• **Supplied text**

◆ ◆ ◆

Investing in the Vancouver residential market yields diminishing returns seemingly by the day, but savvy investors have turned to the city’s white-hot industrial sector where the vacancy rate is a paltry 0.6%.
Warehouse proximity to dense urban centres is vital for e-commerce, and with the Lower Mainland’s paucity of available land, prices are quickly surging. To stretch the financial viability of industrial land, developers in the city have introduced a new model of stacked units that are typically comprised of industrial warehousing on the first floor, and storage and office units above.
At the same time, Vancouver’s condo investors have grown disillusioned by rent control, rising property taxes and, in recent years, condo insurance premiums as a result of extreme weather events. Aware of the industrial sector’s robust fundamentals -- as well as the fact that there are neither strata fees nor increasing property taxes and insurance premiums -- quite a few of them are purchasing units in stacked developments and satisfying exorbitant demand.

◆ ◆ ◆

Stored entries
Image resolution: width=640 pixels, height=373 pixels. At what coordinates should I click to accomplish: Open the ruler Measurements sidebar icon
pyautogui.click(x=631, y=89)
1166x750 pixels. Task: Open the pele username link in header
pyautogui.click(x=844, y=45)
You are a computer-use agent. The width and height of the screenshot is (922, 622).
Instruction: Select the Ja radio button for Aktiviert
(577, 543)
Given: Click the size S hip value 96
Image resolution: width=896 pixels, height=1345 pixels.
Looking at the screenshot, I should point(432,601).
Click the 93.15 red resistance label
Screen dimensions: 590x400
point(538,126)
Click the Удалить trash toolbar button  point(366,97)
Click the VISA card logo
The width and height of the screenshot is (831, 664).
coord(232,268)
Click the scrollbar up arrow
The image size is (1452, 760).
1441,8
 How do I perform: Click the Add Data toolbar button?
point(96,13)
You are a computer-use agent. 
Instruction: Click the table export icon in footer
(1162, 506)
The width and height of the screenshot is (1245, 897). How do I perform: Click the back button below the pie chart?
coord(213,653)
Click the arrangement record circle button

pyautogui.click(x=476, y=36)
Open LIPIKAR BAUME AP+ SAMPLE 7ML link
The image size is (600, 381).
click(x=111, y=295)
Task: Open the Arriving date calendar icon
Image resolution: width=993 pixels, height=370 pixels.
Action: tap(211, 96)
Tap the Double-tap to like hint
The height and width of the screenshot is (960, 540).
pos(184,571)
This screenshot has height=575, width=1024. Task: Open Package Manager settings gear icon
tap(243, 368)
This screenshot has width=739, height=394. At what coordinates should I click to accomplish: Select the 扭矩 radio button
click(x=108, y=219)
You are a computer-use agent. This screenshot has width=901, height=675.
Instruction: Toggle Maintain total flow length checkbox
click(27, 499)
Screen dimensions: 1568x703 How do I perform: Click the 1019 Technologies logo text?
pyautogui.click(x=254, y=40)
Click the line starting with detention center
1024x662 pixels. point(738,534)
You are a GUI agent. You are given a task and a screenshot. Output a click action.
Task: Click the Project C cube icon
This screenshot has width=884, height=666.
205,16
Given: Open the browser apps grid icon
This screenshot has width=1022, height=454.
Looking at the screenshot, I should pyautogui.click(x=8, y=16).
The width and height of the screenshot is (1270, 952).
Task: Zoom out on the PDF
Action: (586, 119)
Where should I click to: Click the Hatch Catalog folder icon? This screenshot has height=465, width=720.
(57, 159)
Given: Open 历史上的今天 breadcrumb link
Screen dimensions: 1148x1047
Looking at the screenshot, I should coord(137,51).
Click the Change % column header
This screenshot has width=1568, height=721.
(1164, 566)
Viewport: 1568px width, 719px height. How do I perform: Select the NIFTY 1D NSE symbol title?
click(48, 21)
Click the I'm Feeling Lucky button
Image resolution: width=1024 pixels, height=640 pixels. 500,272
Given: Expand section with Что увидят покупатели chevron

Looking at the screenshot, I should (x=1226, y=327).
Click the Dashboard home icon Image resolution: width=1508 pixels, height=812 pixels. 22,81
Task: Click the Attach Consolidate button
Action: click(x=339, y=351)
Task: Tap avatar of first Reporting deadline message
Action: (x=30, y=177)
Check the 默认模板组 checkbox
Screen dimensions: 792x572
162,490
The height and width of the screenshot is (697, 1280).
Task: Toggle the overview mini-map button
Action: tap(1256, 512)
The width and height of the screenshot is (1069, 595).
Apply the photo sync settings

◆ ◆ ◆

• **What to do**
1 – Quote the passage on Vancouver's industrial market word for word, starting at "Investing in the" and ending at "a paltry 0.6%.".
2 – Please list each thing the passage on Vancouver's industrial market says has left the city's condo investors disillusioned.

• **Results of the exercise**
1 –
Investing in the Vancouver residential market yields diminishing returns seemingly by the day, but savvy investors have turned to the city’s white-hot industrial sector where the vacancy rate is a paltry 0.6%.

2 –
- Rent control
- Rising property taxes
- Condo insurance premiums